UNITED STATES DISTRICT COURT EASTERN DISTRICT OF CALIFORNIA
Aug 22, 2013
Case No.: 1:13-cv-01233- LJO - JLT (E.D. Cal. Aug. 22, 2013)

Opinion

Case No.: 1:13-cv-01233- LJO - JLT

08-22-2013

BENNIE LEN BULLOCK, Plaintiff, v. PCL INDUSTRIAL SERVICS, INC., Defendant.


ORDER GRANTING PLAINTIFF'S MOTION TO

PROCEED IN FORMA PAUPERIS


(Doc. 2)


ORDER DISMISSING PLAINTIFF'S

COMPLAINT WITH LEAVE TO AMEND

Plaintiff Bennie Bullock initiated this civil rights action against PCL Industrial Services, Inc. ("Defendant" or "PCL") by filing a complaint and motion to proceed in forma pauperis on August 8, 2013. (Docs. 1-2). For the following reasons, Plaintiff's motion to proceed in forma pauperis is GRANTED and the complaint is DISMISSED WITH LEAVE TO AMEND. I. Motion to Proceed In Forma Pauperis

The Court may authorize the commencement of an action without prepayment of fees "but a person who submits an affidavit that includes a statement of all assets such person . . . possesses [and] that the person is unable to pay such fees or give security therefor." 28 U.S.C. § 1915(a). The Court has reviewed the application and has determined it satisfies the requirements of 28 U.S.C. § 1915(a). Therefore, Plaintiff's motion to proceed in forma pauperis is GRANTED. II. Screening Requirement

When an individual seeks to proceed in forma pauperis, the Court is required to review the complaint and shall dismiss a complaint, or portion of the complaint, if it is "frivolous, malicious or fails to state a claim upon which relief may be granted; or . . . seeks monetary relief from a defendant who is immune from such relief." 28 U.S.C. § 1915A(b); 28 U.S.C. § 1915(e)(2).

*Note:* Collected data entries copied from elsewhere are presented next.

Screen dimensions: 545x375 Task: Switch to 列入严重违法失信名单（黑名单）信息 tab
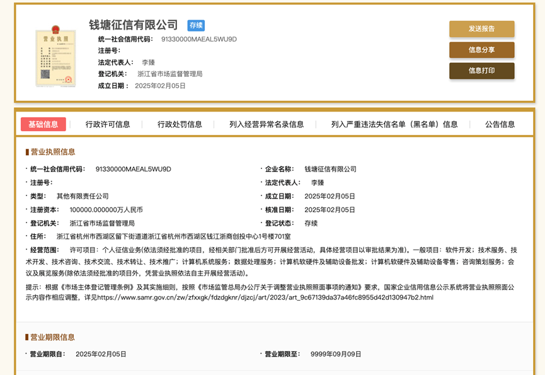tap(394, 124)
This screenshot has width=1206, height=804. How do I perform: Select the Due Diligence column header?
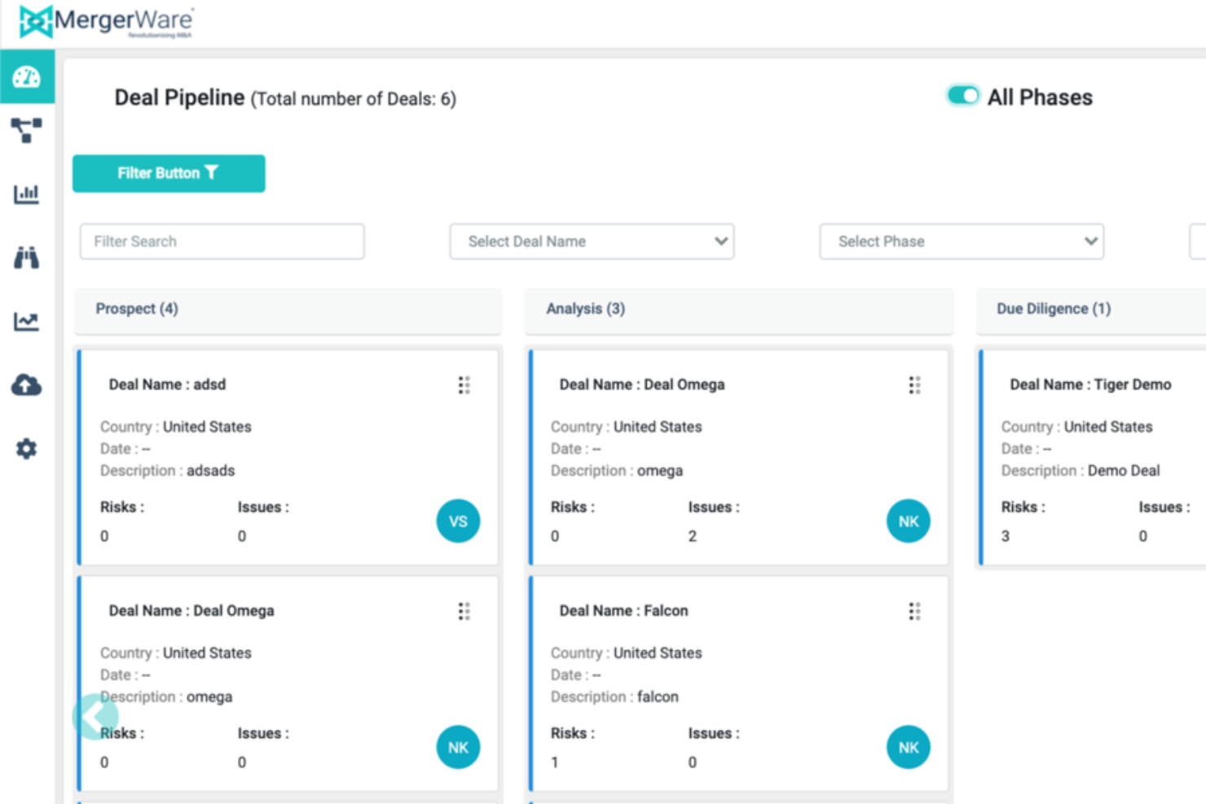1054,309
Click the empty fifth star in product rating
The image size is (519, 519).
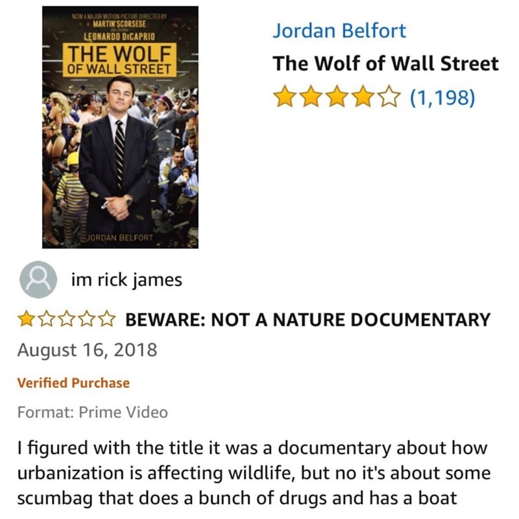click(x=389, y=96)
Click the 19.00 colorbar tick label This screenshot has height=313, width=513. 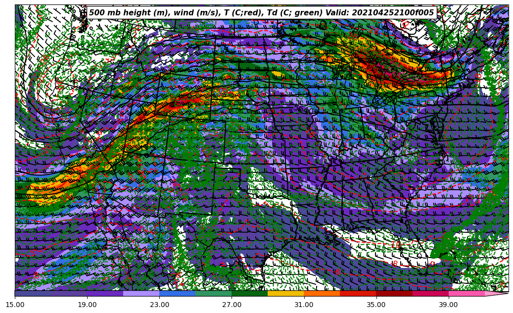tap(87, 305)
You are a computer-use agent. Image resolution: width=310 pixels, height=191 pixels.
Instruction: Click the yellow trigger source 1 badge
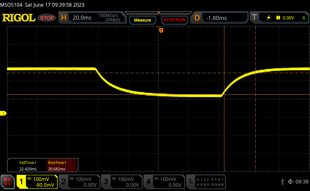(x=278, y=18)
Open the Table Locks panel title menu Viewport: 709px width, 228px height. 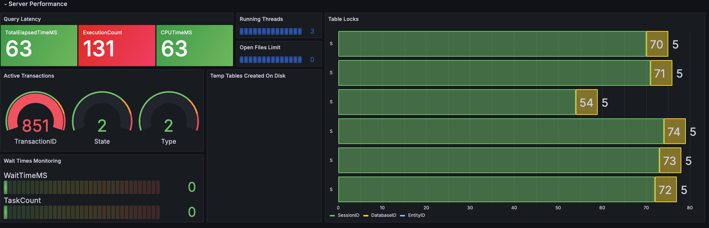coord(343,19)
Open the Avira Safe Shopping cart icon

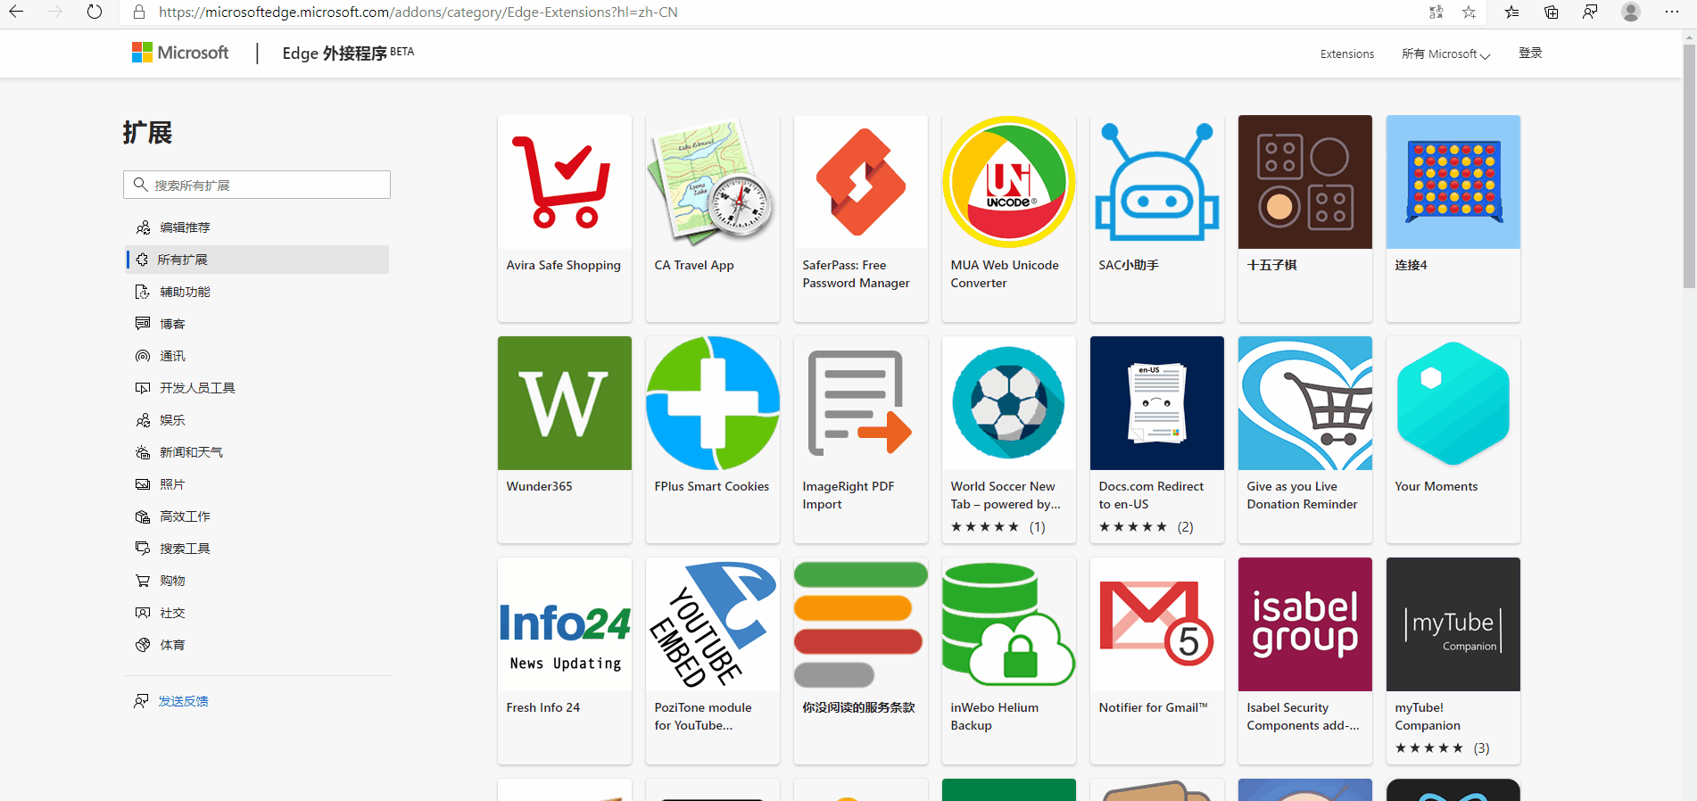[564, 182]
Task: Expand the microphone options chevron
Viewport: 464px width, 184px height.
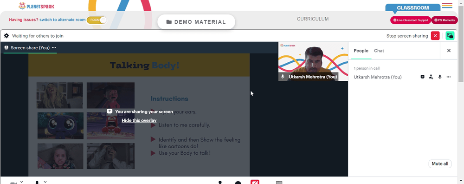Action: 45,182
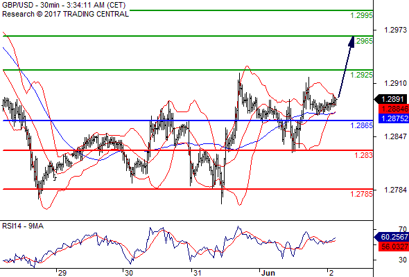Click the GBP/USD - 30min chart title
Image resolution: width=409 pixels, height=277 pixels.
tap(64, 6)
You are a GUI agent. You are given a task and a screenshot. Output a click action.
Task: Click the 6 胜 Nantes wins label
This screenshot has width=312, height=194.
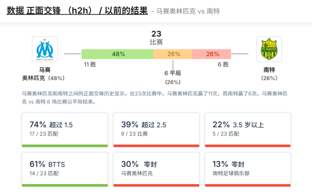pyautogui.click(x=223, y=65)
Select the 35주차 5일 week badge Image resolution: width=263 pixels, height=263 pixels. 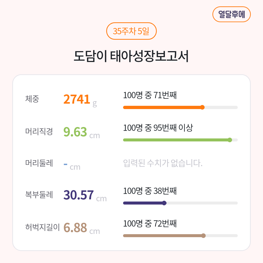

A plaintiff's claim is frivolous "when the facts alleged rise to the level of the irrational or the wholly incredible, whether or not there are judicially noticeable facts available to contradict them." Denton v. Hernandez, 504 U.S. 25, 32-33 (1992). III. Pleading Requirements

The Federal Rules of Civil Procedure set forth the general requirements for adequate pleading. A complaint must include a statement affirming the court's jurisdiction, "a short and plain statement of the claim showing the pleader is entitled to relief; and . . . a demand for the relief sought, which may include relief in the alternative or different types of relief." Fed. R. Civ. P. 8(a).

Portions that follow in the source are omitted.